→ **Problem to solve**
When you reach the line with "You are a computer-use", transcribe it and each line after it through the last one below, exactly. Pictures stay out.

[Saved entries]
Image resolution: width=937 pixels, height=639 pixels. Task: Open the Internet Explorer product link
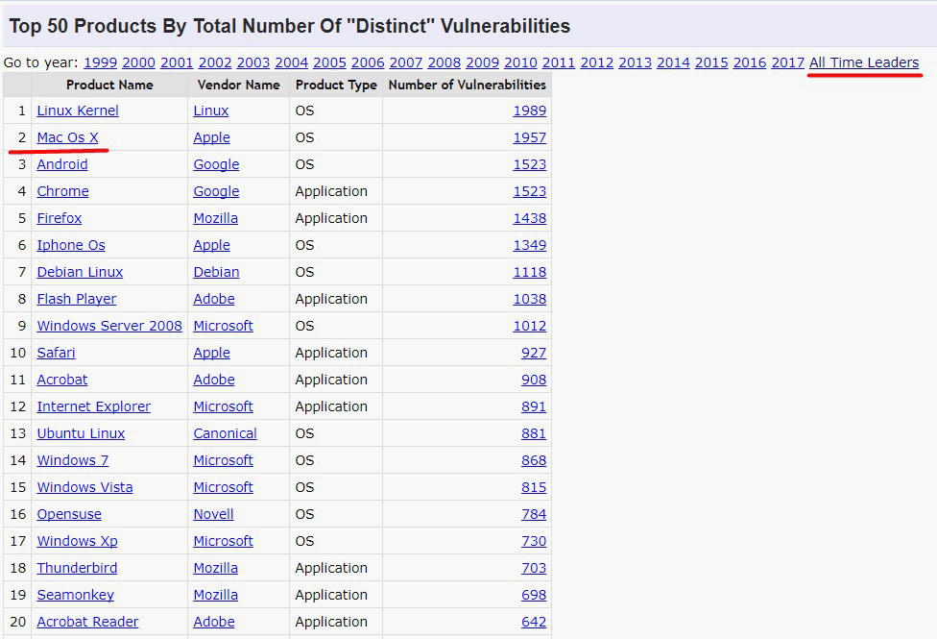[x=93, y=406]
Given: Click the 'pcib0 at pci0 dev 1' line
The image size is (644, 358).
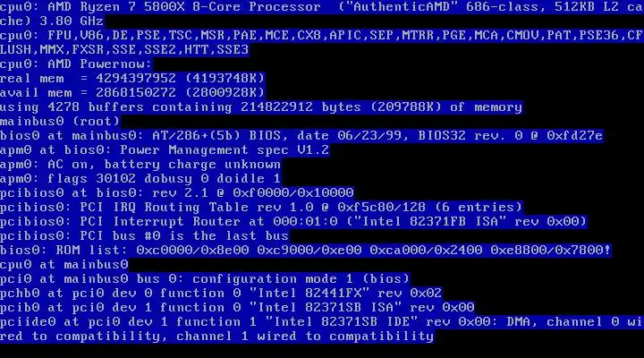Looking at the screenshot, I should point(237,308).
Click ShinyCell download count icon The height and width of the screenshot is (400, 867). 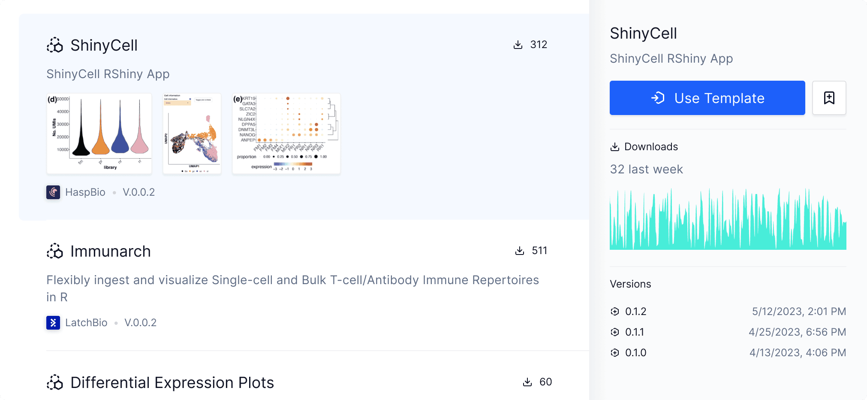click(x=518, y=45)
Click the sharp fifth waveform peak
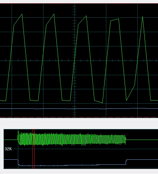 coord(142,17)
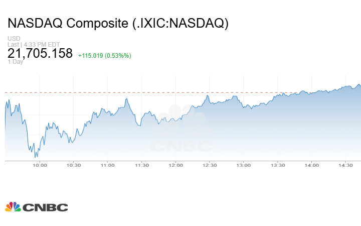
Task: Choose the 13:30 time axis label
Action: click(278, 165)
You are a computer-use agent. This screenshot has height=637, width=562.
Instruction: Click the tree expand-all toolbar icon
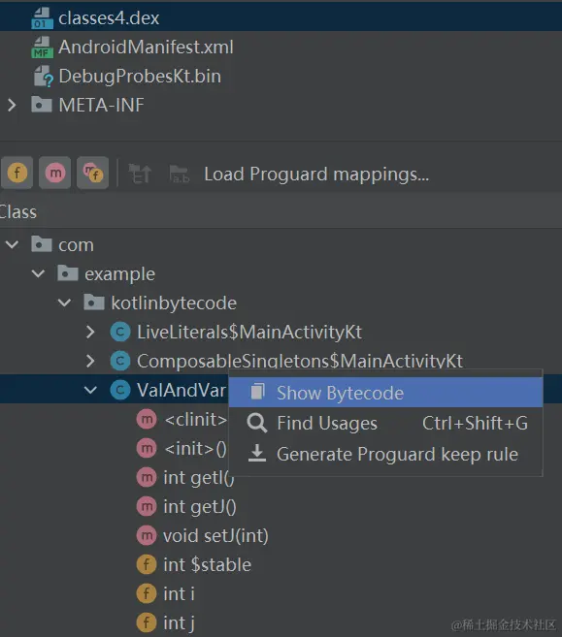tap(141, 174)
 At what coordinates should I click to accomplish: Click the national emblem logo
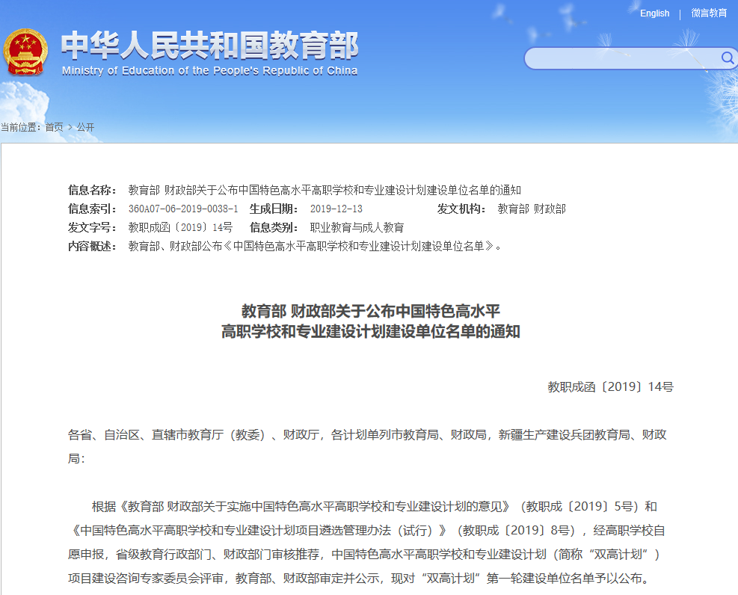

→ **Expected answer**
You are a computer-use agent. This screenshot has height=637, width=562.
Instruction: Click the tree expand-all toolbar icon
tap(141, 174)
 At what coordinates should I click to accomplish: Click the national emblem logo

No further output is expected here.